The Role of Automation in Contact Center Quality Assurance


In 2024, customer-facing interactions are only the tip of the iceberg when it comes to CX automation. There are also a growing number of quality assurance use cases that will streamline your backend processes and make your agents’ lives much easier.

This guest post was written by our friends at Klaus, one of Ultimate’s valued partners.

Unless you’ve been living under a rock these last couple of years, chances are you are already familiar with the wonders of generative AI and what it can do to produce remarkably human-like conversations. This technology has vastly improved the quality of automated support when it comes to customer-facing interactions across channels like chat and email. But beyond the hype of these cutting-edge tools, support automation has a whole lot more to offer when it comes to streamlining your backend processes. 

Quality assurance (QA), for example, has recently seen major advancements thanks to AI-powered automation. QA is the best way to bring your existing organization to its utmost potential. However, if you are dealing with large ticket volumes, global teams, outsourcing, different languages, etc, this is an elaborate and ongoing practice with several plates to spin. 

So let’s look into ways you can use it to help control the spinning plates of quality management. 

What is contact center QA automation?

Contact center QA (Quality Assurance) automation refers to the use of technology to streamline and enhance the quality assurance processes in a contact center environment. Often described also as AutoQA, this typically involves the following elements: conversation discovery, the scoring process, review assignment process, and data analysis.

A bit about automated conversation discovery

Klaus analysis has shown that the average support team can only review 2-5% of their conversations manually. The larger the ticket volume, the harder it is to even achieve that proportion. This is not ideal if you want to have a reliable measure of your support quality.

Many teams will choose tickets at random, thinking it will give them the best shuffle for quality purposes. But that’s not quite how it works – if you select conversations to review at random, you’re mainly going to confront the ‘average’ interactions. Interactions with common problems which agents and protocols are well equipped to handle swiftly. 

Average is, therefore, not helpful if what you want are conversations with the most learning potential. Conversations that highlight where you might need to improve.  

How AI-powered automation helps you find conversations to review

For several years, contact center QA tools have offered sentiment analysis, helping you see at a glance underlying emotions. Machine learning has recently made this AI analysis even more sophisticated. 

Large language models can now be trained to analyze your conversation data and automatically detect conversations in which:

  • There is a higher than usual back-and-forth between agent and customer. 
  • A customer shows dissatisfaction and/or risk of churn
  • A customer showed delight or where the agent went the extra mile (so you can use that ticket as an example). 
  • The customer asked for things to be escalated or for a follow-up.

1. Keeping score, automatically

Machine learning has advanced such that a tool can now analyze thousands of conversations and score them based on set criteria. The amount of time that auto-scoring can save customer service teams is something quality specialists could only have dreamed of a few years ago. 

Automatic scoring helps you: 

  • Cover 100% of conversations across popular categories, like solution, grammar and tone. 
  • Analyze trends and patterns to understand the big picture of support performance.
  • Remove bias from scores. 

However, when we talk about automated scoring, we don’t talk about replacing manual reviews. Rather, it improves visibility and lets you understand quality in a way that has previously been impossible (without finding and hiring many quality specialists who are interested in menial work). 

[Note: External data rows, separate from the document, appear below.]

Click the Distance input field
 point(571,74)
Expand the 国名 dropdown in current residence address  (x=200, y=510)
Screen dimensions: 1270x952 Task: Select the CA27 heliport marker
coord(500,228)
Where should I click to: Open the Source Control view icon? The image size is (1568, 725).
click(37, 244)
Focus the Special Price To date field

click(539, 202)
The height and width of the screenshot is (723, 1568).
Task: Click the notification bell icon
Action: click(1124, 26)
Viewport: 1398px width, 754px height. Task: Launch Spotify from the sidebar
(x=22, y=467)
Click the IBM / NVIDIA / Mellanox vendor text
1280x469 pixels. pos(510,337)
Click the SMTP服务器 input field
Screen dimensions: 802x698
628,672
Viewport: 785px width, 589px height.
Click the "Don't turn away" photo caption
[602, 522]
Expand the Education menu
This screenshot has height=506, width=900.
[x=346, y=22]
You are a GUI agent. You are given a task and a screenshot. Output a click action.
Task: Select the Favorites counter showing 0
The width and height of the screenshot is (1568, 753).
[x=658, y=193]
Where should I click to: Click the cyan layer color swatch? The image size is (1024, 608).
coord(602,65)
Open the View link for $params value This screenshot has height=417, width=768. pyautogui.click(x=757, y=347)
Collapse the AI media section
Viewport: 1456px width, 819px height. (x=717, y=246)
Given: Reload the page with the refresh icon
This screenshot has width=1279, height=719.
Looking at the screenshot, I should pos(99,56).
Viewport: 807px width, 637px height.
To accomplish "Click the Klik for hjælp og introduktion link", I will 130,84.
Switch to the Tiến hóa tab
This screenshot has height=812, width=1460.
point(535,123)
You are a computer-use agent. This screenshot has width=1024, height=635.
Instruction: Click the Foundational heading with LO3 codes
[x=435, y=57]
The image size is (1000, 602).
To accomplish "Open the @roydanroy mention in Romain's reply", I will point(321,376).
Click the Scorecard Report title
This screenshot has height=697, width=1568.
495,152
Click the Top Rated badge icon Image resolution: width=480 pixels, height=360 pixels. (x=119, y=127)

The most effective tools use AI to automate scoring across every channel and language. 

As the Head of Machine Learning and Data at Klaus, Dr. Mervi Sepp Rei  asserts, it is key to note how scorekeeping fits into real-world support. “At Klaus, we understand that businesses may have specific requirements and nuances that they want to measure within each category. While our solution may not capture every single detail of what a company wants to measure in each category, we’ve designed it to be low-risk and non-penalizing.”

Therefore, at Klaus, she explains that, “We focus on accurately capturing what is present – what we know how to catch. We do not penalize agents or reduce their scores for something our system may not have accurately captured.”

2. Keeping track with automated assignments

Contact center quality management relies on regular data, which relies on regular reviews. Traditional setups used to require manual upkeep, usually by way of reminders and spreadsheets, to ensure that the groundwork was being fulfilled. 

Improving, automating, or eliminating inefficient processes is currently a priority for 59% of customer service leaders.  Automating review assignments is one of the simplest and most effective ways to keep your QA program ticking, and your quality consistently high. 

For example, you have team leads, quality specialists, and agents all conducting reviews. Maybe you wish for team leads to conduct ten a week, quality specialists to conduct thirty per week, and agents to conduct several peer reviews once every quarter. Perhaps you want to direct each group to different types of conversations, as well as having a different cadence. 

This is where a quality assurance tool can help you set up these assignments and track goal completion. You’ll have read time and time again how automation is here to remove the repetitive tasks from our desk(top)s: this is a prime example. 

4. Getting down with data

The final piece of the puzzle is effective data analysis. We live in a data-driven world, where the best decision making is based on facts. 

However, data collection serves only as the initial phase. To genuinely embrace a data-driven approach, leaders must also possess data literacy—a proficiency encompassing the ability to read, analyze, and communicate effectively with data.

Customer service leaders are not data scientists – but with the right software they don’t have to be. Tools that automate data analysis and offer sufficient dashboards and visualizations are an excellent tool in your CX pocket. They can help you measure: 

  • The effective of coaching efforts on agent performance,
  • How different teams and tiers compare on a global support landscape,
  • Internal review data against customer feedback (82% of CX leaders see the value in this).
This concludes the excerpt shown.